> **What you have to do**:
In the article on UTRGV point guard Javon Levi, what assist-to-turnover ratio does he have in conference games?

> **Text provided**:
-- Opening Marker --

Levi, UTRGV men’s basketball limiting turnovers on offense

EDINBURG — UTRGV point guard Javon Levi remembers facing a lot of traps in high school. As the only reliable ballhandler on his team at Kileen Shoemaker, Levi said he often tried to do too much, leading to turnovers.

“I used to turn the ball over way more than I do now,” Levi said. “I knew that was one thing I would have to work on coming to college, but coaches have told me, ‘Keep it simple.’”

Levi said he has much more trust in his teammates at UTRGV. When a trap comes, Levi can simply kick the ball to the open man rather than attempt a fancy dribble move.

The straightforward approach has led Levi to a WAC-best 2.8-to-1 assist-to-turnover ratio overall and a 3.8-to-1 mark in conference games entering UTRGV’s matchup against UMKC at 7 p.m. Thursday in the UTRGV Fieldhouse.

“That’s one of the things I take pride in,” Levi said. “That’s one of the categories I want to lead the WAC in.”

UTRGV coach Lew Hill said he wanted to see Levi pace the WAC in assists and steals. Levi ranks fourth in the league in assists at 3.8 per game and is tied for 10th in steals with 1.2 per game.

Counting only conference games, Levi stands third in the WAC with 4.2 assists per game and is second in steals with 1.6 per game.

He has also posted 3.7 points per game this season, and Hill said Levi has devoted extra time in the gym to trying to develop as a scorer.

“He’s getting better than he was early in the year,” Hill said. “He will continuously get better, because now he’s working on it and putting time in, and he’s doing a good job.”

Hill said Levi occasionally tried to do “a little too much” early in the season, before he had fully adjusted to the speed of the college game. Still, Levi’s primary focuses have always been on passing and defense, he said. As the season has progressed, Levi has learned to make decisions more quickly and picked up on nuances like throwing passes overhead or with his outside hand to prevent turnovers, Hill said.

The smallest player on UTRGV’s roster at 5-foot-10 and 165 pounds, Levi said he hasn’t felt much physical wear and tear despite a series of long road trips and UTRGV’s blistering pace of play.

-- Closing Marker --

[Saved data entries]
-- Opening Marker --

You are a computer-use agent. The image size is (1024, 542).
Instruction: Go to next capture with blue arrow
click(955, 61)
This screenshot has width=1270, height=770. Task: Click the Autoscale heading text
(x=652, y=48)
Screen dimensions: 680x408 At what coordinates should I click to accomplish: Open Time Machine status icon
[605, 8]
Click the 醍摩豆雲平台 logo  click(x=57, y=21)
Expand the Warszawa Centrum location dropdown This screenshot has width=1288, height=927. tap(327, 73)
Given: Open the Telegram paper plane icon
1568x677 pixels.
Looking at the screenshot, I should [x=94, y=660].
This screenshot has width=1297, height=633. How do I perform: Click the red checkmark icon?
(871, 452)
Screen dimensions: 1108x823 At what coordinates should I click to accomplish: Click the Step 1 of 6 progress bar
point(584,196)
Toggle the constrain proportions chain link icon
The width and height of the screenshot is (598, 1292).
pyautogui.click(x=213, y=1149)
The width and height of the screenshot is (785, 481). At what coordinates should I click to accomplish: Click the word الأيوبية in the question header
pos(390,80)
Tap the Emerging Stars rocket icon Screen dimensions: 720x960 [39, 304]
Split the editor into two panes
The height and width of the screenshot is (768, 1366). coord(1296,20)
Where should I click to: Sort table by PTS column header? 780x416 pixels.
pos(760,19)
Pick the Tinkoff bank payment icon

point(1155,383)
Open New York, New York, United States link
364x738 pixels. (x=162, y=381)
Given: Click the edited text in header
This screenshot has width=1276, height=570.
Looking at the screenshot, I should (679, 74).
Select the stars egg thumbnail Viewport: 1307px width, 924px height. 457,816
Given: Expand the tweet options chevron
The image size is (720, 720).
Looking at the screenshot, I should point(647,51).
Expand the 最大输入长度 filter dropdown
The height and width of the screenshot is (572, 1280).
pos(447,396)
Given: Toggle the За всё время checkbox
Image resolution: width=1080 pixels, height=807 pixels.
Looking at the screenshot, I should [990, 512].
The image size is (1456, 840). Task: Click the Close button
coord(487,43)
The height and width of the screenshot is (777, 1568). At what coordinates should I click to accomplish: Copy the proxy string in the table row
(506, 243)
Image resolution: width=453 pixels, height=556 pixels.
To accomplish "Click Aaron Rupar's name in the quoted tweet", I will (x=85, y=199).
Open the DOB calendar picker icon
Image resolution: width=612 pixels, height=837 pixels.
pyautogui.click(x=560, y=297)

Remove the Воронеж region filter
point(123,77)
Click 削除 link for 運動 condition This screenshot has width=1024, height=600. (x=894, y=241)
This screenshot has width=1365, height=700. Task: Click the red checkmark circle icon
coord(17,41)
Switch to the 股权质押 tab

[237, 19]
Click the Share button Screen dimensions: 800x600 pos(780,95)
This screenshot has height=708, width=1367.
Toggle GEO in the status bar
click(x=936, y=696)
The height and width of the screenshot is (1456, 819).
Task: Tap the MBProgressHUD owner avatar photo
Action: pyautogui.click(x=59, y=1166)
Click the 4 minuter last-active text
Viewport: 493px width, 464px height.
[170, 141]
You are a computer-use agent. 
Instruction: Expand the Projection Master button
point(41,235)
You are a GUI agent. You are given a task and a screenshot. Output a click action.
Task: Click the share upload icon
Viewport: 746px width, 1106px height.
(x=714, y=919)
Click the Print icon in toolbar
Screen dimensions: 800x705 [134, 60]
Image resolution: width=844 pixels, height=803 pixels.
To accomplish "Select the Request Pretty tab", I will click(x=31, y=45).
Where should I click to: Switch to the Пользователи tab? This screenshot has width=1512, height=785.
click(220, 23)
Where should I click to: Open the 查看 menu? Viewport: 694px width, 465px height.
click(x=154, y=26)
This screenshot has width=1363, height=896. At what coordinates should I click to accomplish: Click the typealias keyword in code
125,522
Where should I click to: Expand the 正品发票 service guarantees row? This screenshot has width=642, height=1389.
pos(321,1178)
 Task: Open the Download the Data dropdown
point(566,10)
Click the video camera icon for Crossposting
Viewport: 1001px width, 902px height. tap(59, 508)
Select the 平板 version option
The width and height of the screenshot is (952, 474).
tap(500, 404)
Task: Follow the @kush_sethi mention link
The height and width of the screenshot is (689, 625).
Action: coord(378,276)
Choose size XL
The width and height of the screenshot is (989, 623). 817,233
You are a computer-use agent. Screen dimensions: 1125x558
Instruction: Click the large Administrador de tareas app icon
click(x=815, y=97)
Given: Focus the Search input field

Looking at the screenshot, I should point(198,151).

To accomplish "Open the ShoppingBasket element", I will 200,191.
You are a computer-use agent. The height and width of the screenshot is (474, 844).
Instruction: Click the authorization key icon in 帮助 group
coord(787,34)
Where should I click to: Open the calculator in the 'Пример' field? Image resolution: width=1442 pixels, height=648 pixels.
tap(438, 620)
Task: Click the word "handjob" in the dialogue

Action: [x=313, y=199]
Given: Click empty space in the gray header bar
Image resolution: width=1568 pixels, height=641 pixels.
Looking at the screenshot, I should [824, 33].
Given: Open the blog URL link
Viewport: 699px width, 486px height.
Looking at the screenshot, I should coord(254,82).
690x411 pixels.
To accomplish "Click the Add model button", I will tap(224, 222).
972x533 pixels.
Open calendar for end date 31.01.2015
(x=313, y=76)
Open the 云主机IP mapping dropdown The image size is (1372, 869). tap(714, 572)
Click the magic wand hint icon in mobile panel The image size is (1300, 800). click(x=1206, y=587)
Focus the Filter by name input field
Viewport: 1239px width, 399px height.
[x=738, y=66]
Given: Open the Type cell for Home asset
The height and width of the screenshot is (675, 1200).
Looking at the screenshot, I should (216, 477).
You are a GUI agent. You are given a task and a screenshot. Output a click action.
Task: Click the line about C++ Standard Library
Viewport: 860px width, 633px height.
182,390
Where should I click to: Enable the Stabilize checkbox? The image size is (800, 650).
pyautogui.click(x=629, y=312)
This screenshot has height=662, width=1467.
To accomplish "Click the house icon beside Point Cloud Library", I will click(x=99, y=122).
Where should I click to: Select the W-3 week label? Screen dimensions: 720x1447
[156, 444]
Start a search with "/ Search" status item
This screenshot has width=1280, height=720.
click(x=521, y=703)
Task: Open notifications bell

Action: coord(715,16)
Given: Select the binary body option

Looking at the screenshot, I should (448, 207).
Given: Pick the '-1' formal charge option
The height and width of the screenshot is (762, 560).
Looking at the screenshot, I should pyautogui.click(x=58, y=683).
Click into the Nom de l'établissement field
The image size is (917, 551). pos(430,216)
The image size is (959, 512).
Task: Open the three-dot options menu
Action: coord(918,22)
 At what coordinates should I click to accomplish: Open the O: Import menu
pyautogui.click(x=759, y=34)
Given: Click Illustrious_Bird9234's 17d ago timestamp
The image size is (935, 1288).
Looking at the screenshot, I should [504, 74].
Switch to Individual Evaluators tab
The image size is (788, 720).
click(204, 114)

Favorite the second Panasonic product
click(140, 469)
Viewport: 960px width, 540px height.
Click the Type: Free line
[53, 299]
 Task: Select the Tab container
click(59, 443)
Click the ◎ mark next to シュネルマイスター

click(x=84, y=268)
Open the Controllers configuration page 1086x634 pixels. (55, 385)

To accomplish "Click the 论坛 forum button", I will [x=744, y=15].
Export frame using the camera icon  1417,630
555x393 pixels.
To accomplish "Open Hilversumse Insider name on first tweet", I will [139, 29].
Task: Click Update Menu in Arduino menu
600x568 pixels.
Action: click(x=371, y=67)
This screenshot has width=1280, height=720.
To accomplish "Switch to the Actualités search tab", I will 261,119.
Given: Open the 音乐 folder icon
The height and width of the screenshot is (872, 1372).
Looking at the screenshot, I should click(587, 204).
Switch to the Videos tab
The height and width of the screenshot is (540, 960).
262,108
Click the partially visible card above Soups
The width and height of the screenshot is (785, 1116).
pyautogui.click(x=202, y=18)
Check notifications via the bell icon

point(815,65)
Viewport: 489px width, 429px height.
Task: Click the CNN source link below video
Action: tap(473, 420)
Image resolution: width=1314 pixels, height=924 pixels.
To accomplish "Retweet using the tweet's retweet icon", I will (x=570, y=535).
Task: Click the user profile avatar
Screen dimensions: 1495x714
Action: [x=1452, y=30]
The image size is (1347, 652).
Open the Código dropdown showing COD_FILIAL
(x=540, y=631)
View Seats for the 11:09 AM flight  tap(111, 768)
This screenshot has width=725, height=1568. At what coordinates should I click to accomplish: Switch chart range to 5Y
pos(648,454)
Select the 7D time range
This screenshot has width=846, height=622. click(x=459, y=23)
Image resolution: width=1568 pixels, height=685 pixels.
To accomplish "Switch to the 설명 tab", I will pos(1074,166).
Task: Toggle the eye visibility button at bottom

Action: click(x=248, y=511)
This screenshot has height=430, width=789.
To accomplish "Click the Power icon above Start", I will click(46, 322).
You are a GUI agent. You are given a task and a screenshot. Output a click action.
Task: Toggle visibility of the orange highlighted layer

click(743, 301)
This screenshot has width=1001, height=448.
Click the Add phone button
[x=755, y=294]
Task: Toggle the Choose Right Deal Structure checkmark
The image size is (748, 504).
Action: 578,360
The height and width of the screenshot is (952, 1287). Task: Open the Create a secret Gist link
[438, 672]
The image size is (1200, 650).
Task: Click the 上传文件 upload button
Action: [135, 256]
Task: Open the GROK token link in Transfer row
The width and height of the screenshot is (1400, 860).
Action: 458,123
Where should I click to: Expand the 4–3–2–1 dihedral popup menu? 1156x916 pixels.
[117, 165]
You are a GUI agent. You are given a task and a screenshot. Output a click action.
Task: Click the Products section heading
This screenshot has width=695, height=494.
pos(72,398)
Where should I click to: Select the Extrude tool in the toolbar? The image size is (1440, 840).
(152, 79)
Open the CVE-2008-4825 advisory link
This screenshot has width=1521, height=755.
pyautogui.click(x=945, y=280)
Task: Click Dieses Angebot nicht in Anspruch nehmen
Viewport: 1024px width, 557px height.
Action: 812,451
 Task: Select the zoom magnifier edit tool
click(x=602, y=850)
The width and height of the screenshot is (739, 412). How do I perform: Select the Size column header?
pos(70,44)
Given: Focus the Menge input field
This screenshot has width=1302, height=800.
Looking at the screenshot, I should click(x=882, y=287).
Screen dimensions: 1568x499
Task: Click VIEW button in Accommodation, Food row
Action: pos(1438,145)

-- Closing Marker --

> **Exercise answer**:
3.8-to-1